UN RAPPORT DÉNONCE LES MESURES ABUSIVES DE CONTRÔLE FRONTALIER ET LES LISTES D’INTERDICTION DE VOL

Le Canada doit s'opposer aux nouvelles mesures sur le transport aérien des USA

[le 13 janvier 2009 12 h 06]

Ottawa, le 11 décembre 2008

L'honorable John Baird
Ministre des Transports, de l'Infrastructure et des Collectivités
Tour C - 330, rue Sparks
Ottawa, Ontario K1A 0N5

Monsieur le Ministre,

Je vous écris au nom de la Coalition pour la surveillance internationale des libertés civiles (CSILC) pour vous demander de vous opposer énergiquement aux nouvelles mesures sur le transport aérien des États-Unis (Secure Flight) - qui entraîneront de graves conséquences pour les voyageurs canadiens et les personnes désirant visiter le Canada.

En vertu de ce programme controversé, marqué par des scandales sur la protection de la vie privée au cours des six dernières années, ce sont les autorités américaines qui décideront quels passagers pourront monter à bord d'un avion survolant l'espace aérien étatsunien, même si ces vols ne se posent pas aux États-Unis.
--------------------------------
## Liste des tâches
• 1. Répondez à ces questions sur la lettre :
(a) De quelle date la lettre est-elle datée à Ottawa ?
(b) À qui est-elle adressée, et avec quel titre ministériel ?
(c) Au nom de quelle organisation l'auteur écrit-il ?
• 2. Retranscrivez le passage de la lettre qui commence par "L'honorable John Baird" et se termine par "pas aux États-Unis.", en remplaçant "programme controversé" par "dispositif contesté".
• 3. Traduisez en anglais cette phrase de la lettre : « En vertu de ce programme controversé, marqué par des scandales sur la protection de la vie privée au cours des six dernières années, ce sont les autorités américaines qui décideront quels passagers pourront monter à bord d'un avion survolant l'espace aérien étatsunien, même si ces vols ne se posent pas aux États-Unis. »
Les lignes qui suivent ne sont pas nécessaires.

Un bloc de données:
--------------------------------
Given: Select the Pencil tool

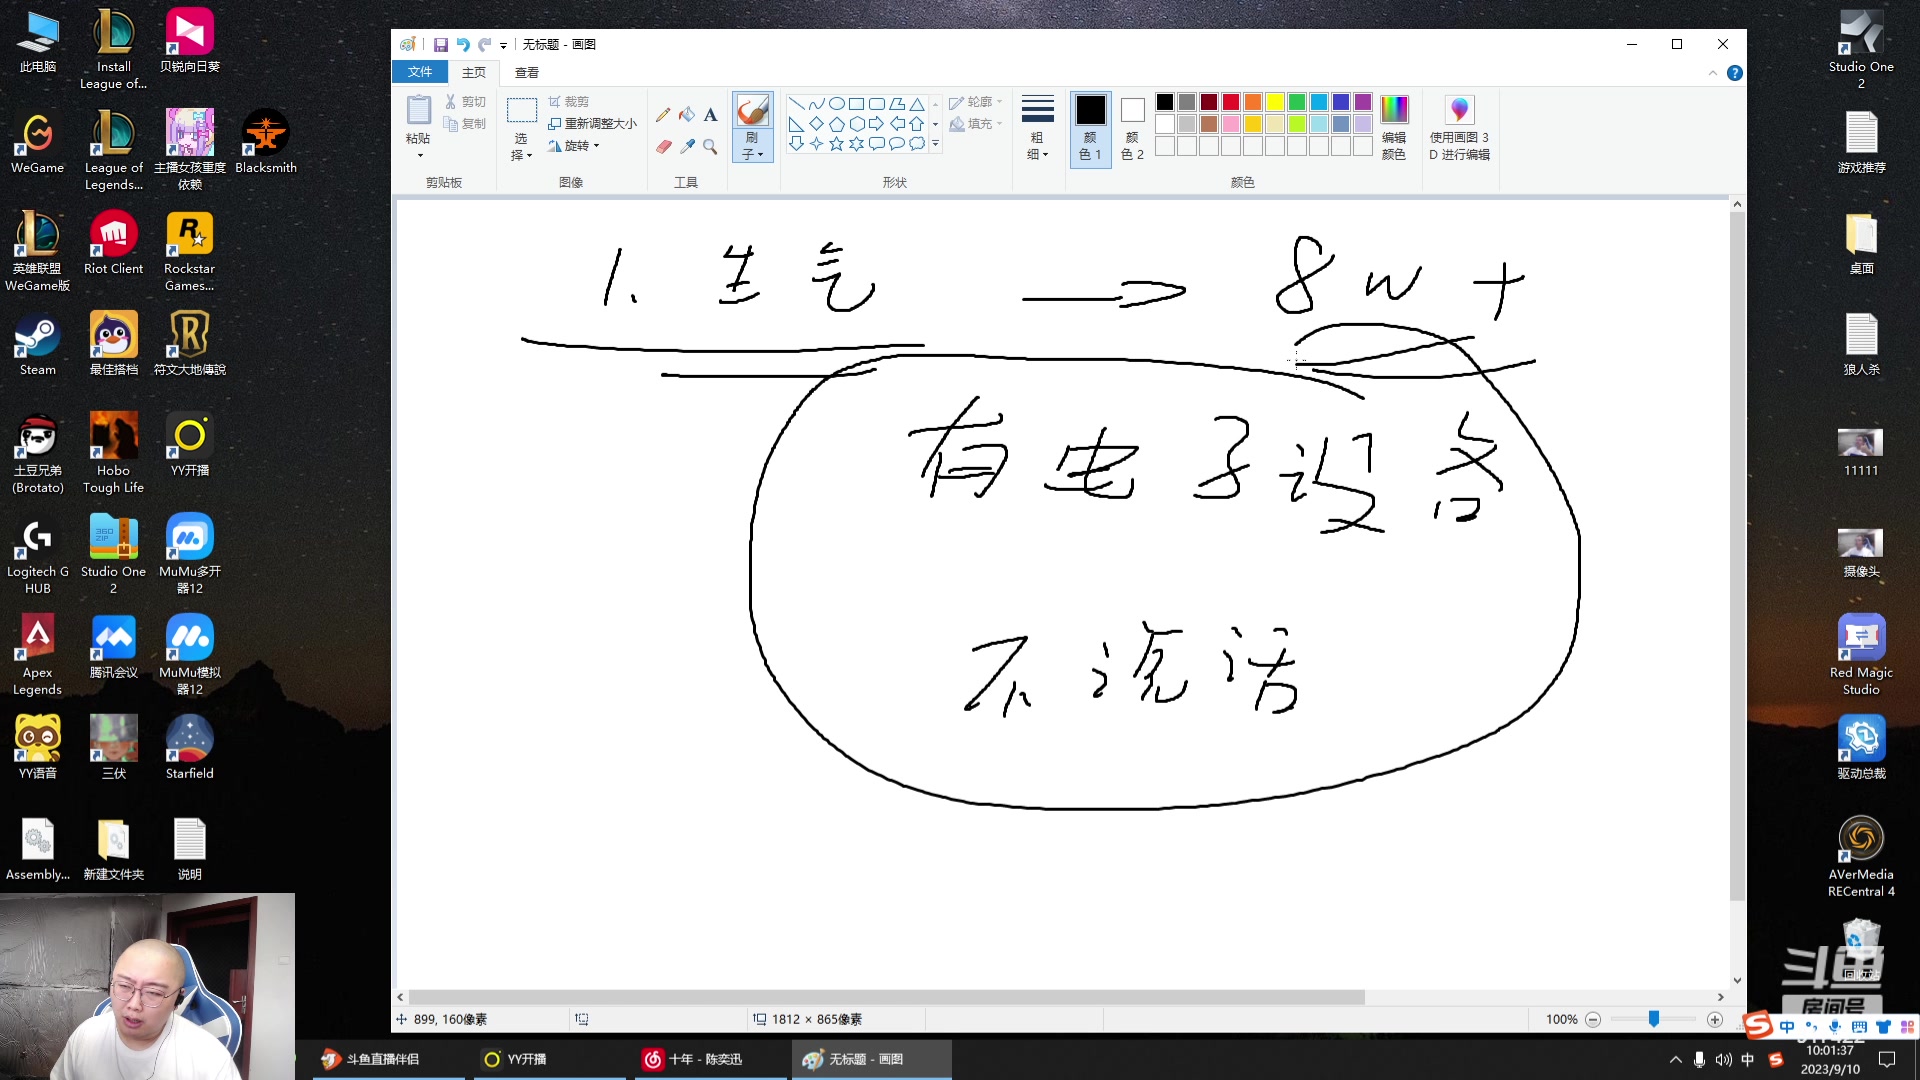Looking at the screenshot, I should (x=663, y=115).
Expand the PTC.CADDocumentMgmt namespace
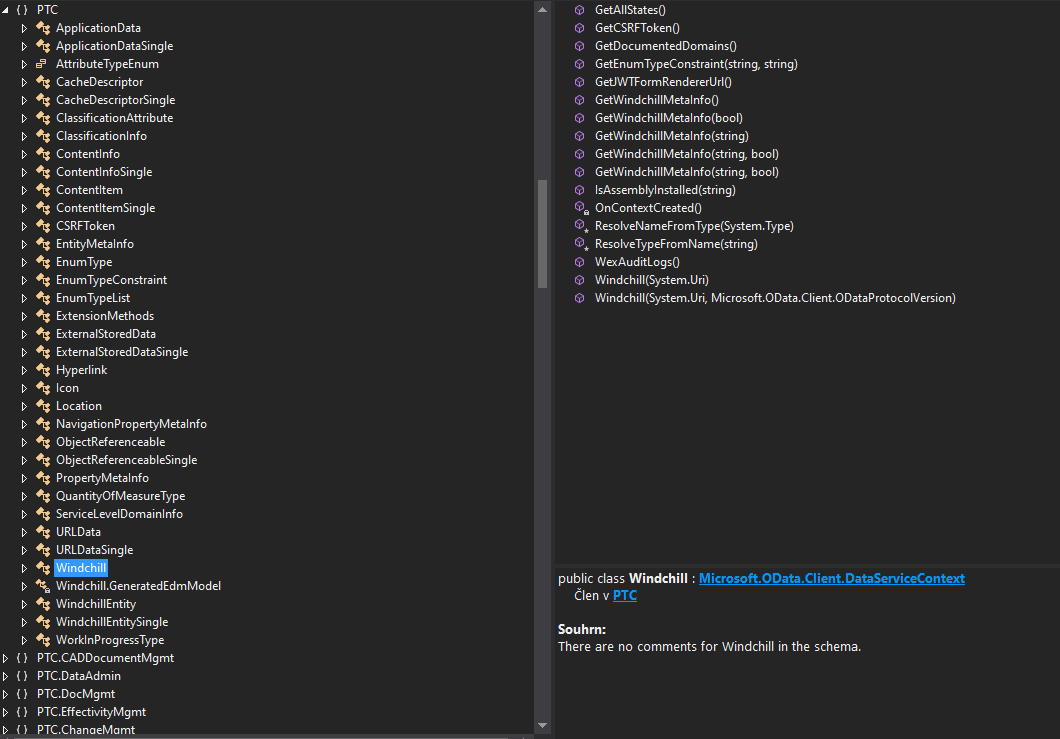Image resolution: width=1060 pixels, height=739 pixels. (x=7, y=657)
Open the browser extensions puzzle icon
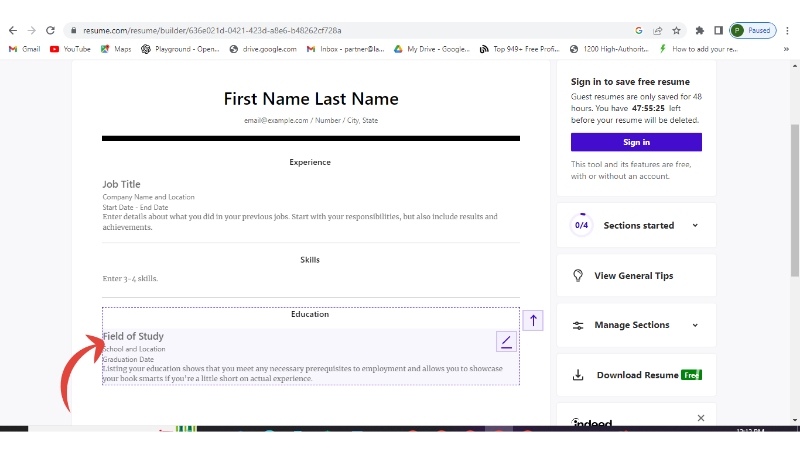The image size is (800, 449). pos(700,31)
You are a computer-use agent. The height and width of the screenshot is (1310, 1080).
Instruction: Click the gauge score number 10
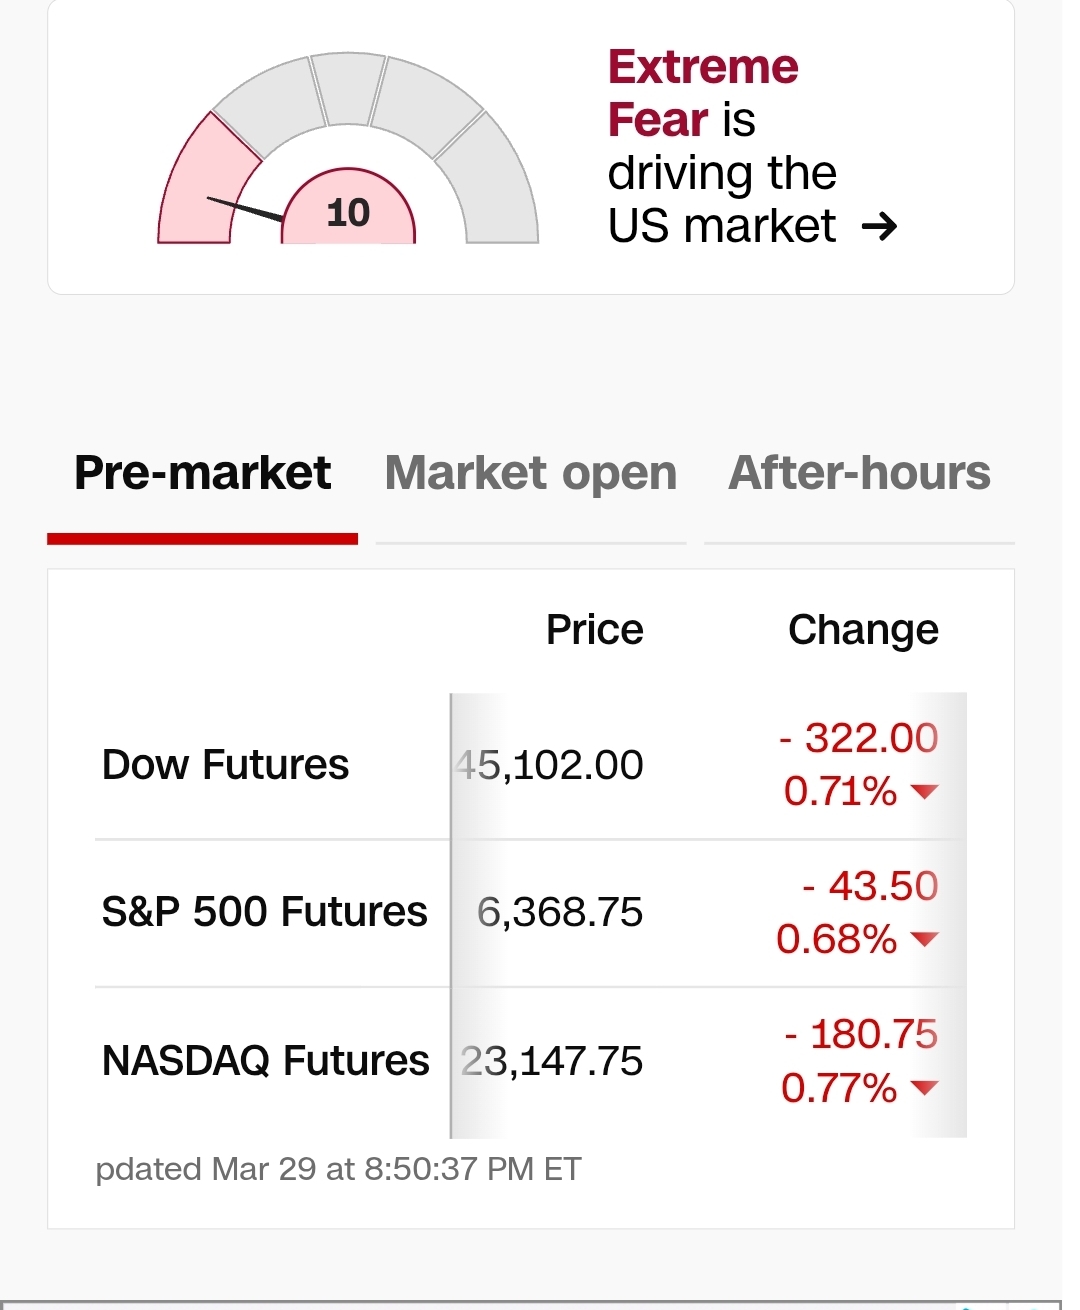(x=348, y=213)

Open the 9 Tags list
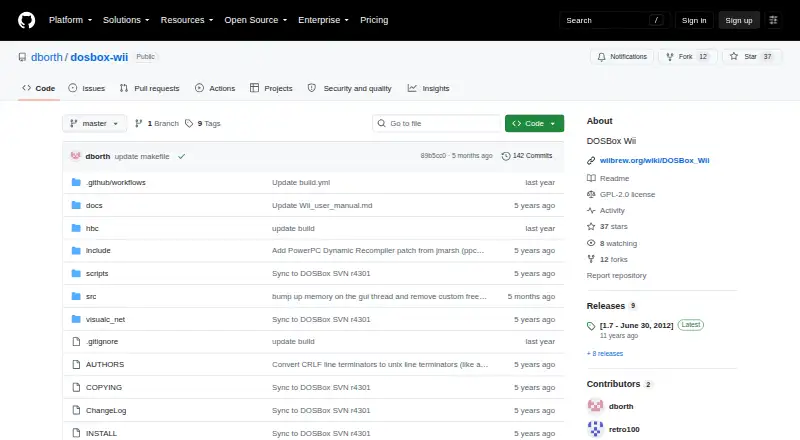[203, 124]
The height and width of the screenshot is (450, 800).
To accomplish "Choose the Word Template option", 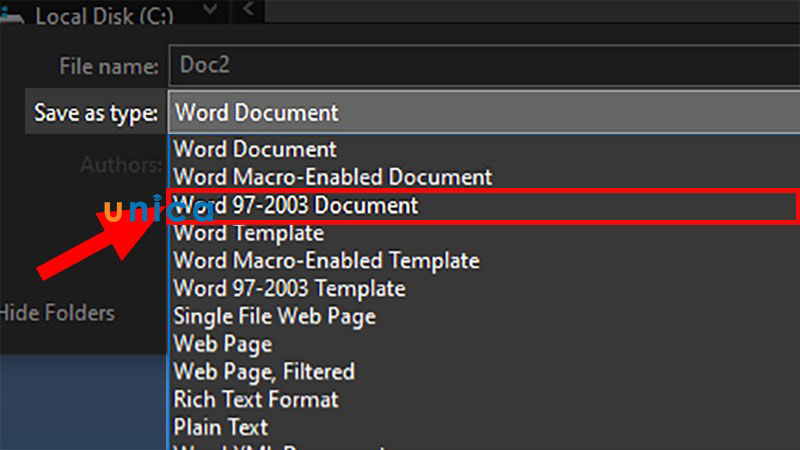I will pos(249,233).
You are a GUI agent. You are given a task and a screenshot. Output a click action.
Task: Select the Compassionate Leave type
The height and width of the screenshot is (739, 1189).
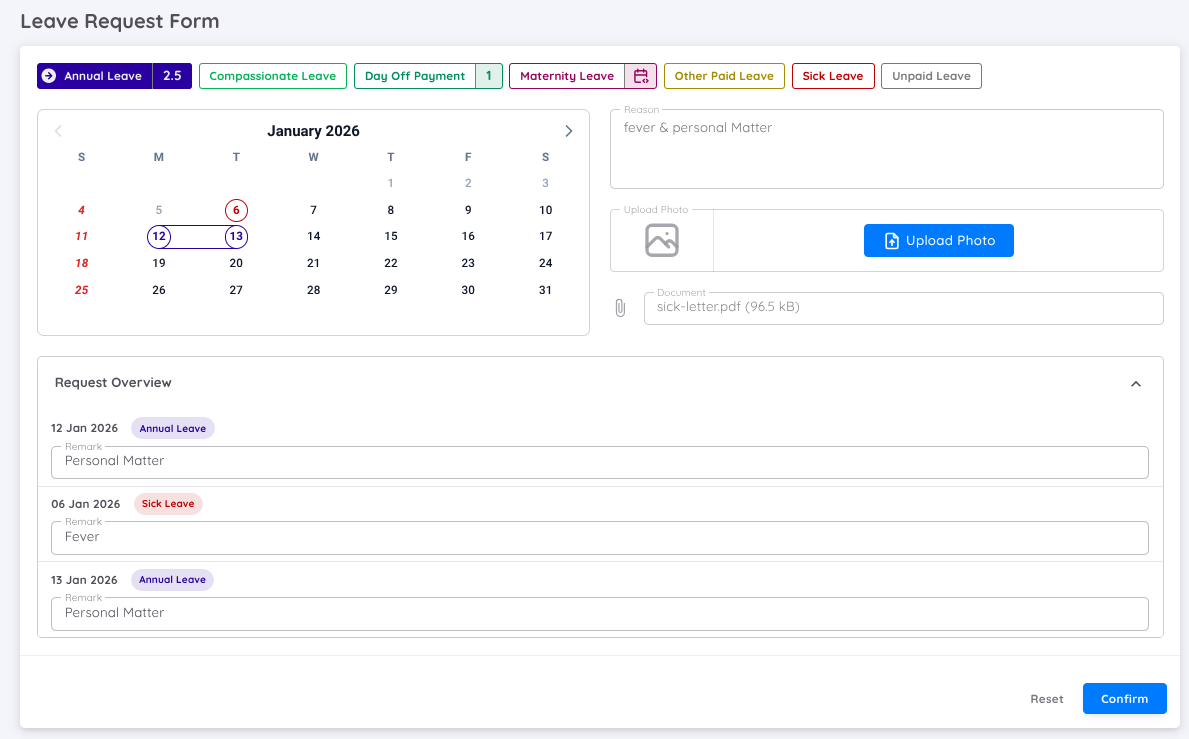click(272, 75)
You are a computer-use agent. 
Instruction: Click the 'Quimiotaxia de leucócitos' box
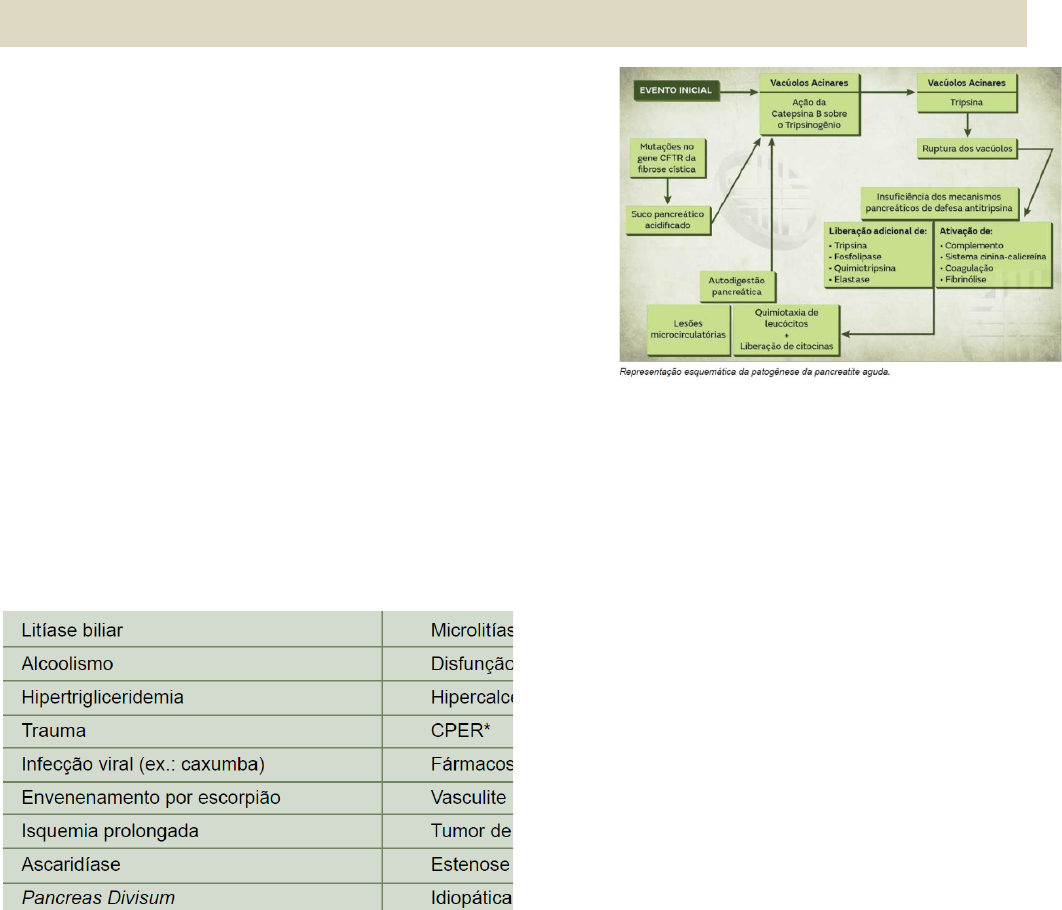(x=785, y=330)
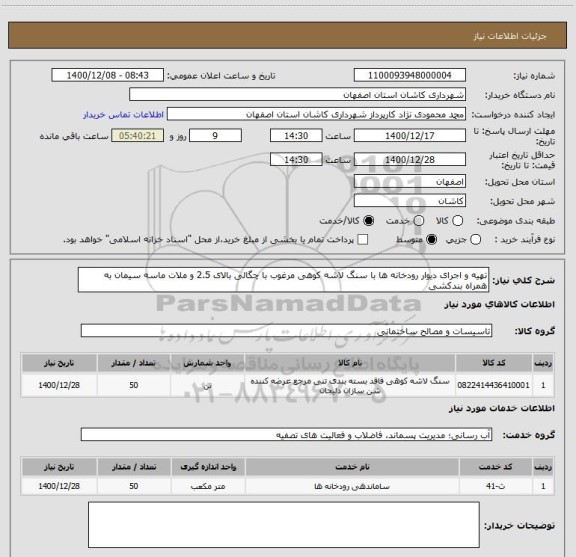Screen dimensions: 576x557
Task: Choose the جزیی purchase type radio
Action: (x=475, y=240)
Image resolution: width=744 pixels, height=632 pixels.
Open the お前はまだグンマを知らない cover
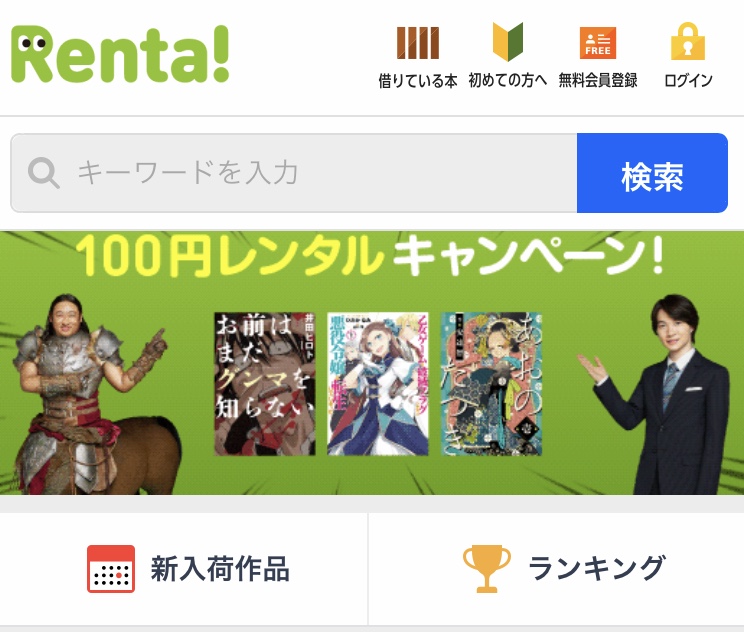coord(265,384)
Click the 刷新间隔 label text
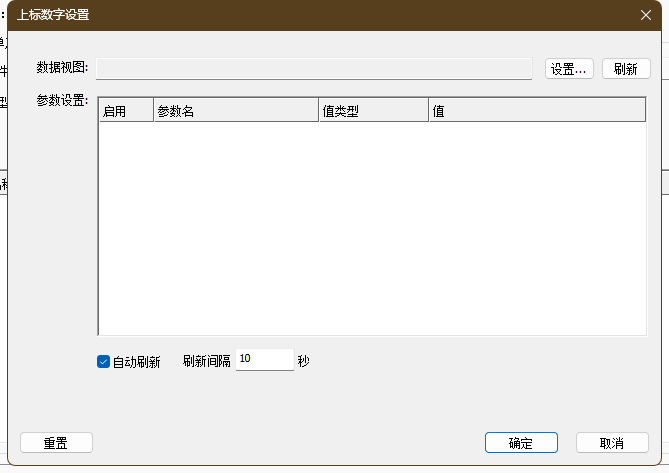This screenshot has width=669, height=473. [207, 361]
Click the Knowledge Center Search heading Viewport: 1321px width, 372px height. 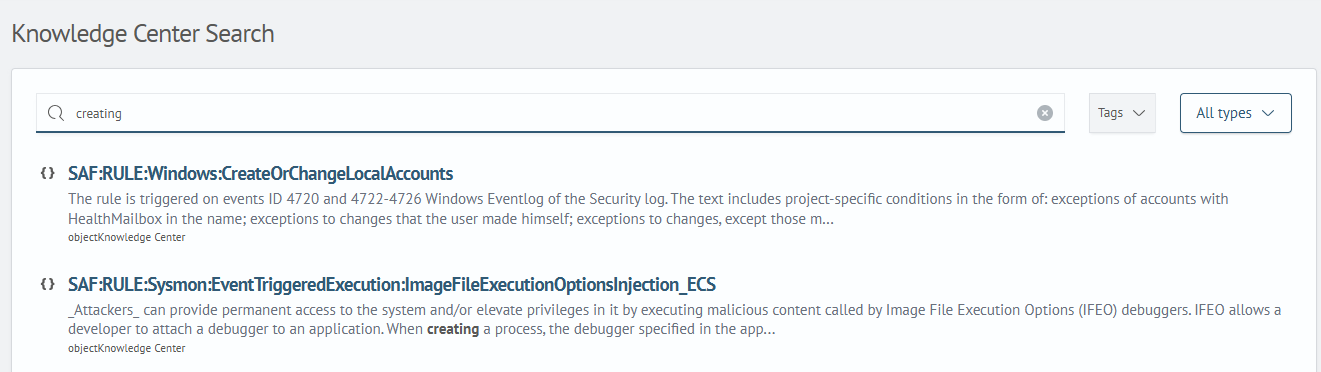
--------------------------------
## Réponses par tâche
• 1.
(a) Le 11 décembre 2008.
(b) À l'honorable John Baird, ministre des Transports, de l'Infrastructure et des Collectivités.
(c) Au nom de la Coalition pour la surveillance internationale des libertés civiles (CSILC).

• 2.
L'honorable John Baird
Ministre des Transports, de l'Infrastructure et des Collectivités
Tour C - 330, rue Sparks
Ottawa, Ontario K1A 0N5

Monsieur le Ministre,

Je vous écris au nom de la Coalition pour la surveillance internationale des libertés civiles (CSILC) pour vous demander de vous opposer énergiquement aux nouvelles mesures sur le transport aérien des États-Unis (Secure Flight) - qui entraîneront de graves conséquences pour les voyageurs canadiens et les personnes désirant visiter le Canada.

En vertu de ce dispositif contesté, marqué par des scandales sur la protection de la vie privée au cours des six dernières années, ce sont les autorités américaines qui décideront quels passagers pourront monter à bord d'un avion survolant l'espace aérien étatsunien, même si ces vols ne se posent pas aux États-Unis.

• 3. Under this controversial program, marked by privacy scandals over the past six years, it is the U.S. authorities who will decide which passengers may board a plane flying through U.S. airspace, even if those flights do not land in the United States.